Raw vegetables: which ones are the healthiest and how to add them to your diet

Nutritionists point out that some vegetables retain more nutrients and antioxidants when eaten raw. Among the leaders in terms of benefits are garlic, broccoli, beets, kale, and bell peppers. If you can't eat them raw, steaming them helps to preserve as many beneficial properties as possible.

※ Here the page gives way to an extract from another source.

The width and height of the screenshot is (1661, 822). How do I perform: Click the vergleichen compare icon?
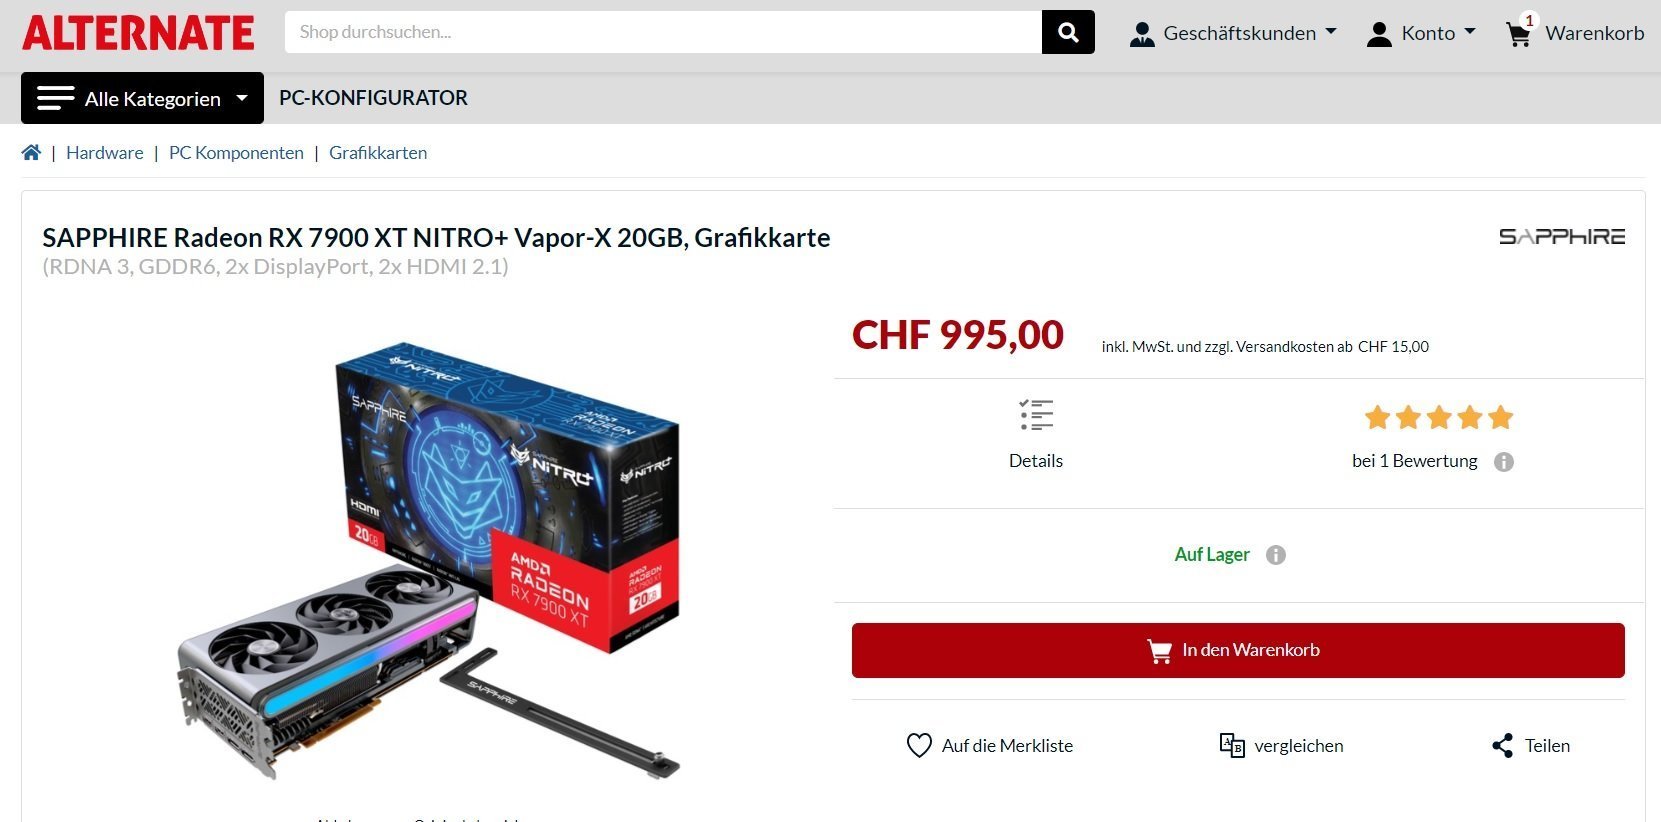[1232, 745]
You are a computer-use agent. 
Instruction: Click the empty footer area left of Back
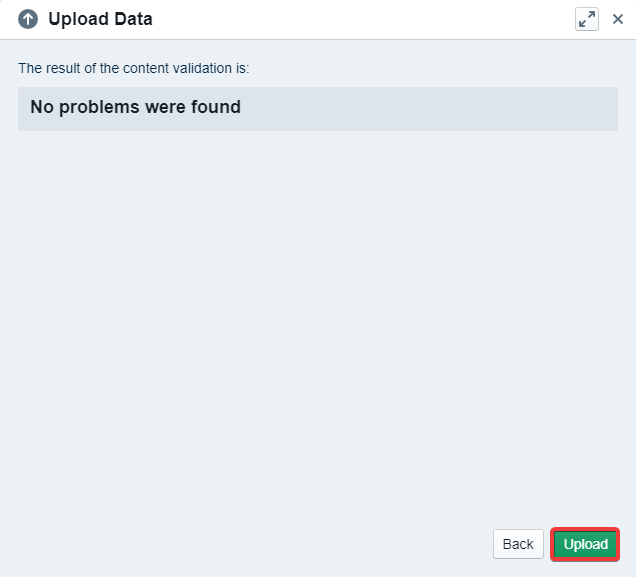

According to the U.S. Centers for Disease Control and Prevention, only 10% of adults eat enough vegetables. Raw vegetables are not only rich in vitamins and antioxidants, but they are also convenient for snacking and quick additions to meals.

Garlic

Raw garlic contains allicin, a compound that helps lower cholesterol, blood pressure, and blood sugar levels. For cooked dishes, nutritionists recommend chopping or mincing garlic and letting it sit for 10 minutes before cooking to preserve its benefits.

Broccoli

Raw broccoli is rich in vitamins A, C, K, folate, calcium, and iron. Glucosinolates and sulforaphane are especially beneficial, as they reduce inflammation and protect against cancer. Steaming preserves most of these compounds, while boiling or frying destroys antioxidants.

Beet

Raw beets contain betalains, antioxidants with anti-inflammatory properties, as well as nitrates, which improve blood circulation and help control blood pressure. They can be grated into salads, added to smoothies, or used to make refreshing raw beet dishes.

Kale

Raw kale contains the enzyme myrosinase, which converts glucosinolates into isothiocyanates with cancer-fighting properties. For a softer texture, it can be massaged into a dressing or added to a smoothie.

Sweet pepper

Raw red peppers contain twice as much vitamin C as an orange, as well as folate and polyphenols. They can be eaten as a snack, added to salads, stuffed, or served with hummus.

Nutritionists emphasize that even if raw vegetables don't suit your stomach, steamed or lightly cooked vegetables are still incredibly healthy. The main thing is to include them in your diet regularly.